The Department notes that figures derived from encompass are classed as “official statistics in development”. They provide a meaningful picture but are not directly comparable with legacy datasets. Full validation for the Southern and Western Trusts is expected in future bulletins.

What is missing or unclear

  • There is no explanation of the underlying drivers behind the fluctuations in each list – for example, how much is due to new referrals, staffing shortages or theatre capacity.
  • The bulletin does not set out a recovery trajectory or funded plan for meeting the draft targets, leaving readers uncertain about when – or if – performance will improve.
  • Specialty-level data (orthopaedics, cardiology, mental health, etc.) are not included, making it difficult for patients to judge delays in their own area of care.
  • Regional equity cannot be assessed because figures for two Trusts are absent. It would be helpful to know whether patients in those areas face longer or shorter waits.
  • The bulletin references the roll-out of encompass but does not quantify how data quality issues linked to the system change may have affected reported waiting times.

Wider context and unanswered questions

Long waiting lists are not unique to Northern Ireland, but the scale is particularly stark. At 30 June 2025, roughly one in five people living in the region was awaiting an outpatient appointment. Comparable figures for England show about one in nine (NHS England RTT data, June 2025). Budget constraints, industrial action and recruitment challenges have all contributed, yet none are discussed in the bulletin.

The targets cited remain in draft form. In England, official Referral-to-Treatment targets apply; in Scotland and Wales, legal targets differ again. The lack of a finalised, executive-approved standard in Northern Ireland leaves accountability diffuse.

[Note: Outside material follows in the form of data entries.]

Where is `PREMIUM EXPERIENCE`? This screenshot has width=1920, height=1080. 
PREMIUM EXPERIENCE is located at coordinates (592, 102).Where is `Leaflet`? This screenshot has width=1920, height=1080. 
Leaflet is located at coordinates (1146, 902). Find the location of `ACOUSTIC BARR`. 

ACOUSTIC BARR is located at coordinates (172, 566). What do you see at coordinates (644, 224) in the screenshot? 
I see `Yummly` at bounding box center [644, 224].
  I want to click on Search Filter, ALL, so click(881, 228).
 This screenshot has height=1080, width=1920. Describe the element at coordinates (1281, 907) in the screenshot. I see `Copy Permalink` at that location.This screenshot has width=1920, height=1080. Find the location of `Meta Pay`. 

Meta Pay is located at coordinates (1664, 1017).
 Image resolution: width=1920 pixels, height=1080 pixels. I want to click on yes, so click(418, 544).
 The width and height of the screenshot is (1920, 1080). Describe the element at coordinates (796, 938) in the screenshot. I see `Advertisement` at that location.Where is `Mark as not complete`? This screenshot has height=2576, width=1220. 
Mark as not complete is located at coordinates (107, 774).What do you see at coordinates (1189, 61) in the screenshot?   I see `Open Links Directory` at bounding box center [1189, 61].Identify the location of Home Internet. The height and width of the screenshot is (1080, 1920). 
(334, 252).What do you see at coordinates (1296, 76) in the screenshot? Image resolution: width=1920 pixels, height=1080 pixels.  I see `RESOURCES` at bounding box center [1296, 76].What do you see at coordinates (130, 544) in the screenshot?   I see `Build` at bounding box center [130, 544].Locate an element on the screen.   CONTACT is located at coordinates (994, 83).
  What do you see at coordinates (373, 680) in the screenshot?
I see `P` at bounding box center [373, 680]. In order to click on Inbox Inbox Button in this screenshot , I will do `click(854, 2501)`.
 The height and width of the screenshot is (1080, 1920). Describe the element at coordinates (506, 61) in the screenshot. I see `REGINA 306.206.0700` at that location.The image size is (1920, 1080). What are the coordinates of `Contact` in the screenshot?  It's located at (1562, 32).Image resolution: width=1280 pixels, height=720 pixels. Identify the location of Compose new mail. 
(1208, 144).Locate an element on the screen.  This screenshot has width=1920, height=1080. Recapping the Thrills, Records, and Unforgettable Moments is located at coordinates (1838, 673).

Questions for policymakers and the public

  1. What specific measures are planned to reduce outpatient waits from a median of 61.7 weeks to the nine-week target?
  2. Will validated data for Southern and Western Trusts, when published, materially change the regional picture – and if so, how will performance be reported consistently?
  3. How is the Department addressing workforce shortages that limit theatre sessions and diagnostic capacity?
  4. Why are specialty-level waiting times not published alongside the aggregate figures, given their importance to patients and clinicians?
  5. Could greater use of independent-sector capacity or cross-border cooperation help clear the backlog, and what safeguards would ensure equity of access?

Looking ahead

This bulletin confirms that Northern Ireland’s waiting-time crisis persists despite small quarterly shifts. Patients due to receive care should keep an eye on the next release, expected in December, when data from all five Trusts may be available. Equally important will be any parallel announcement of a funded recovery plan, workforce strategy or interim targets. Without those building blocks, today’s numbers are likely to remain worryingly familiar.